[[ Extract, beginning ]]

According to the Metropolitan Police Department report, Groce came back out with a fountain drink around 2:20 a.m. and Smith went in five minutes later.

“While the male talked to the store clerk he continued the same arm and hand movements/dancing movements he had done outside the store,” the report said. “While the male was in the store, he appeared to purposefully avoid using his left hand,” opening doors and getting his wallet with his right hand.

Smith paid for his transaction with a debit card, the report said.

He met Groce outside just before 2:30 a.m. and the two stayed there for a few minutes before walking south on Martin Luther King Boulevard together and crossing to head east, the report said.

Metro’s ShotSpotter system detected 13 gunshots from 840 Bonanza Road, about three-quarters of a mile southeast of the 7-Eleven. Officers responded and found Groce in a dirt lot on the southwest corner of H Street and McWilliams Avenue with his pants pulled down just above the knee “and the underwear appeared to be cut,” the report said.

[[ Extract, end ]]

[Exercise objective] List every street or road named in the police report excerpt above.

[[ Data, beginning ]]

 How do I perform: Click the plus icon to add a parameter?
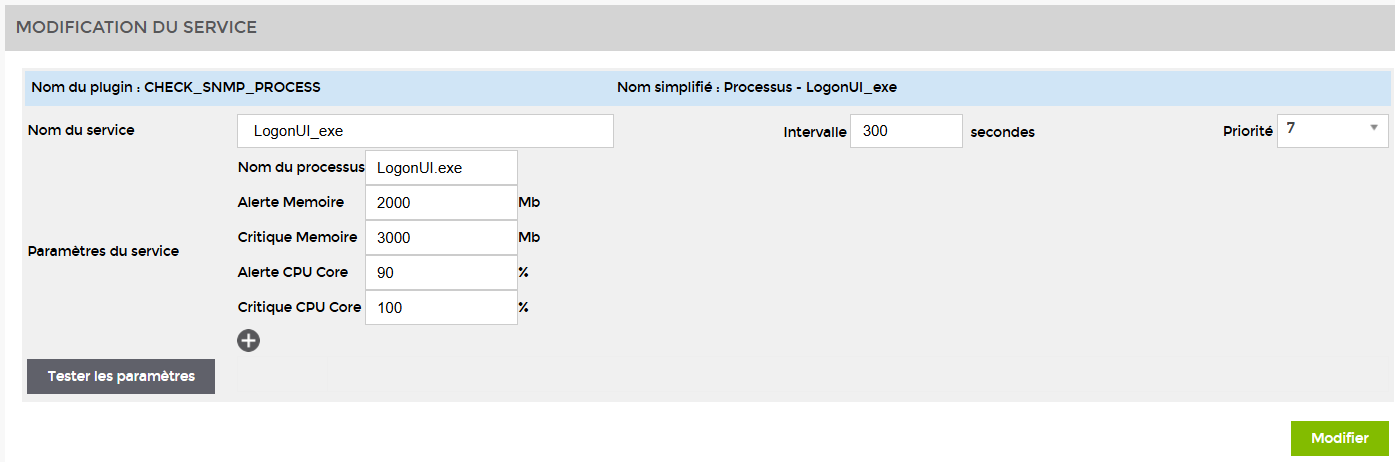(248, 341)
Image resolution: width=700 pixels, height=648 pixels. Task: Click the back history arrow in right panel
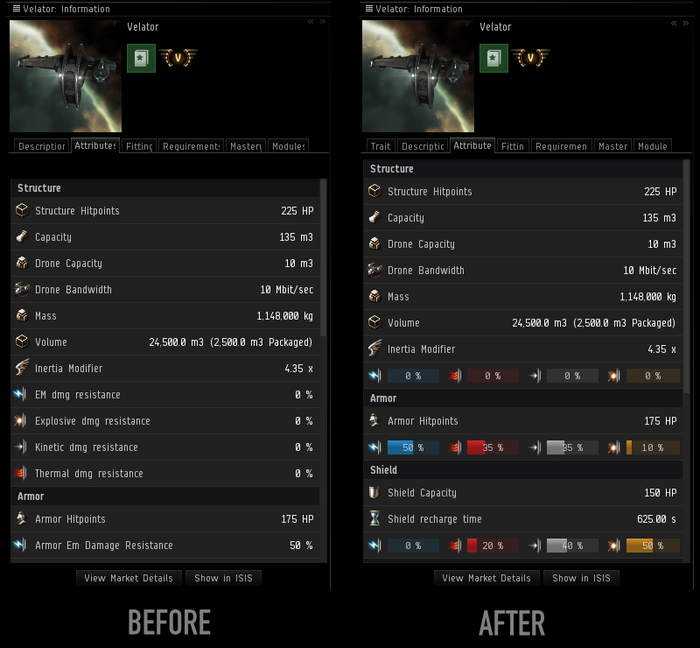tap(674, 23)
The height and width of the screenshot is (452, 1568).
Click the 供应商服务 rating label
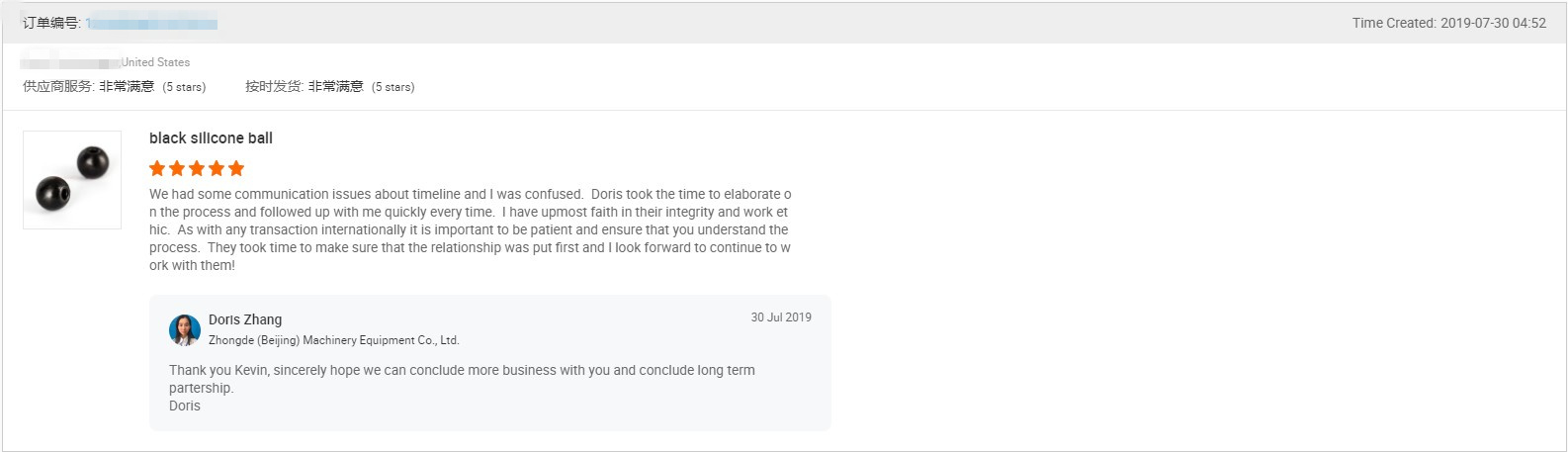click(57, 87)
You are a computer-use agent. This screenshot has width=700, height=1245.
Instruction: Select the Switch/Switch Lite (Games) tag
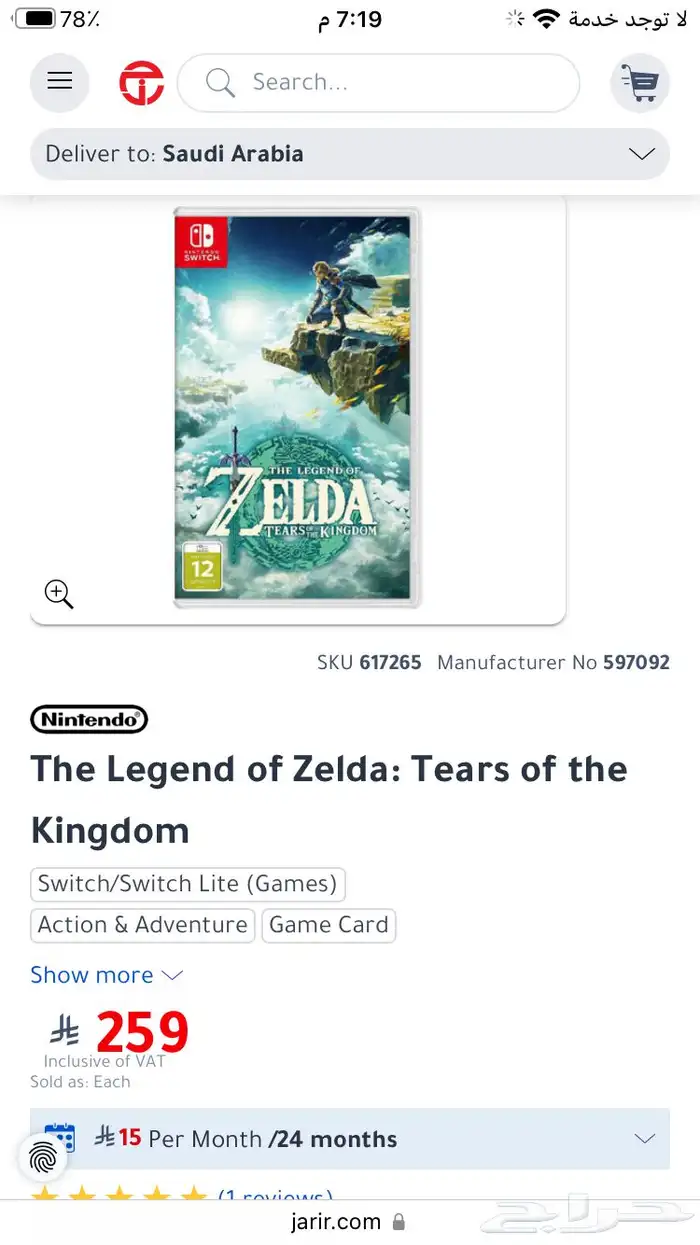point(187,884)
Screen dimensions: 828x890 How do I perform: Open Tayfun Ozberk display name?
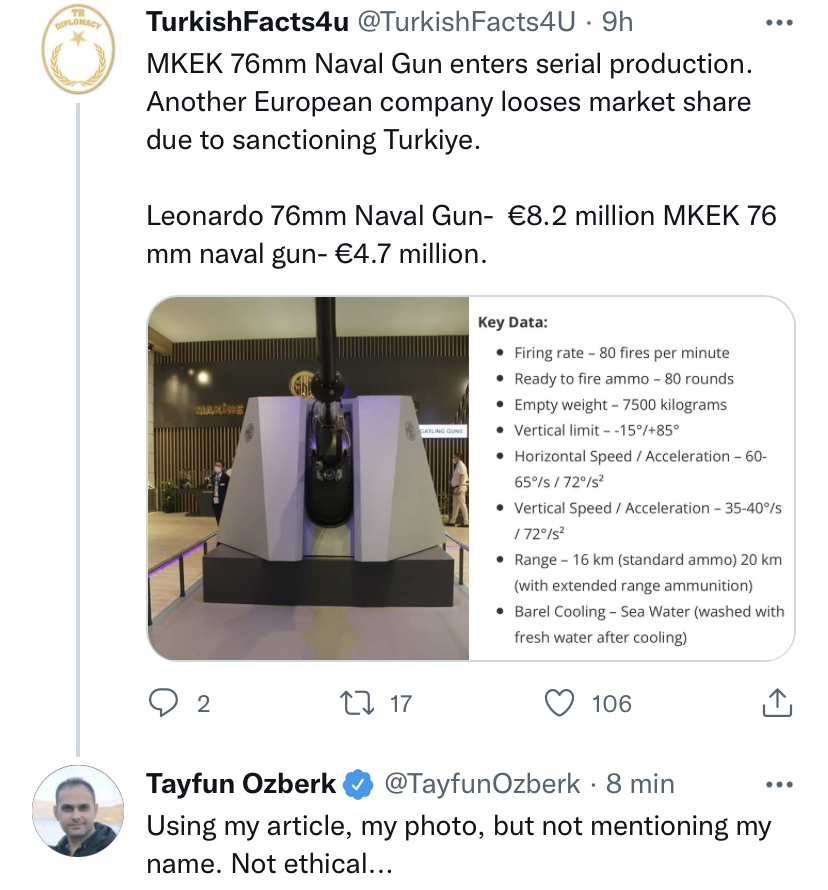click(241, 785)
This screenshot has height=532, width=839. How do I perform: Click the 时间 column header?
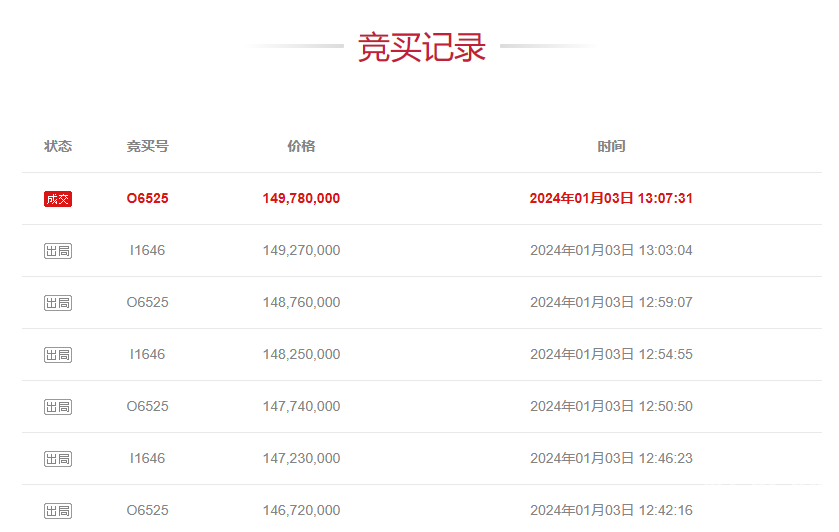[611, 146]
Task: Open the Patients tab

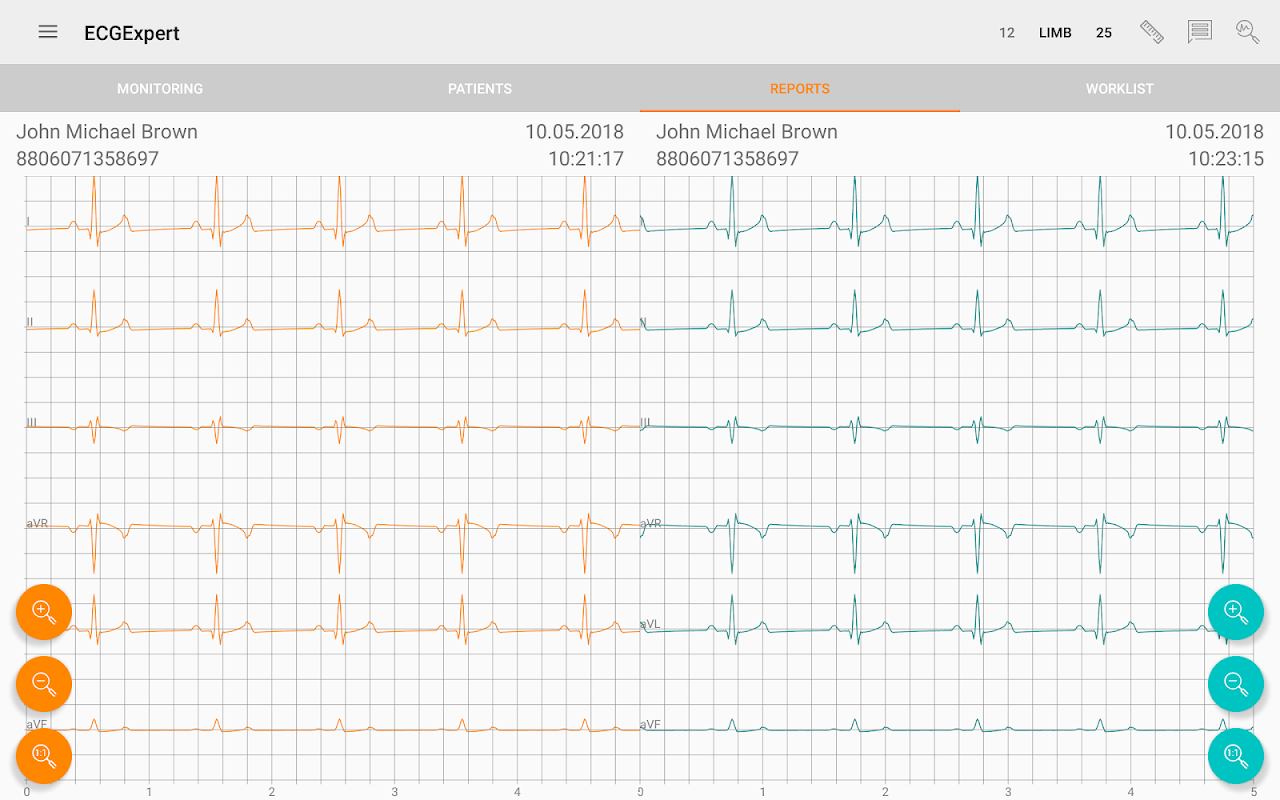Action: tap(480, 89)
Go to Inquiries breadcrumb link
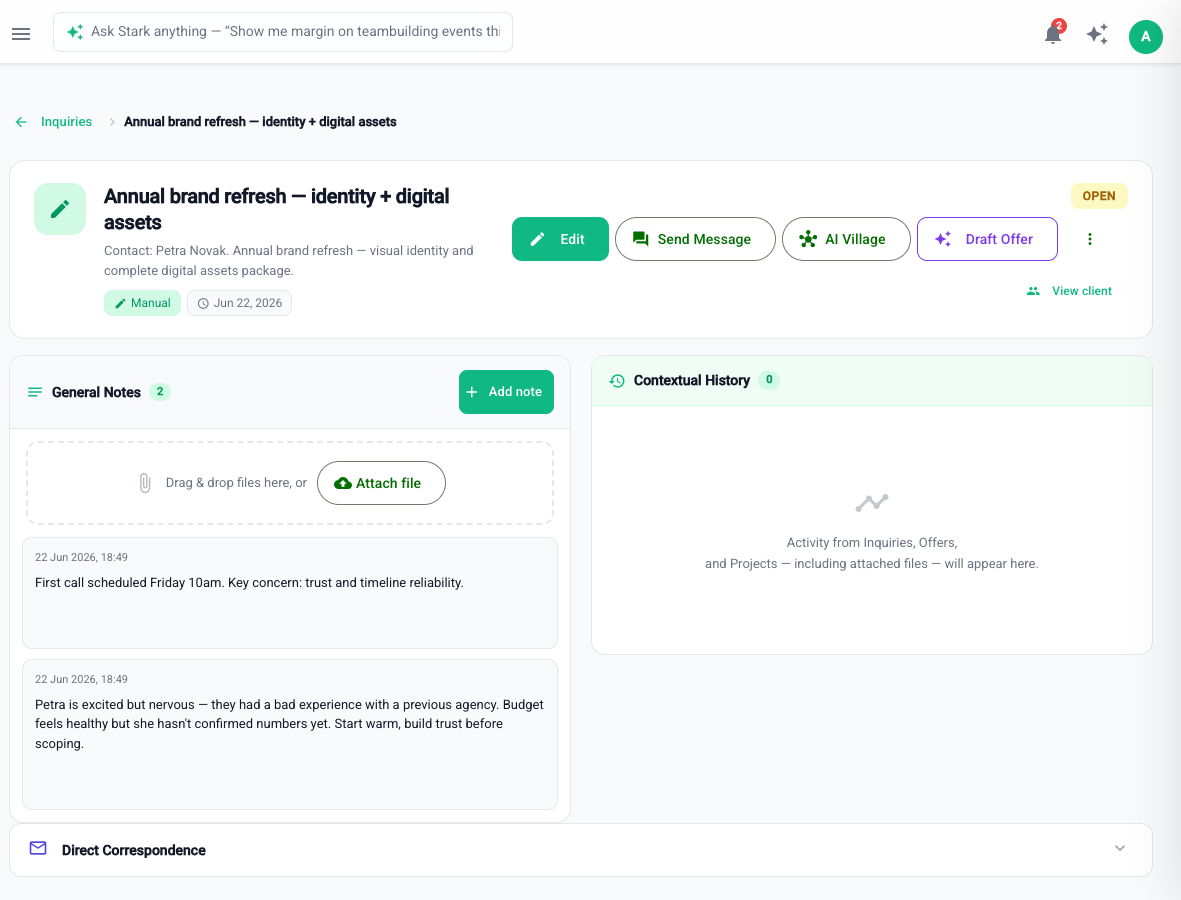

[[ Data, end ]]

[Written response] Martin Luther King Boulevard, Bonanza Road, H Street, McWilliams Avenue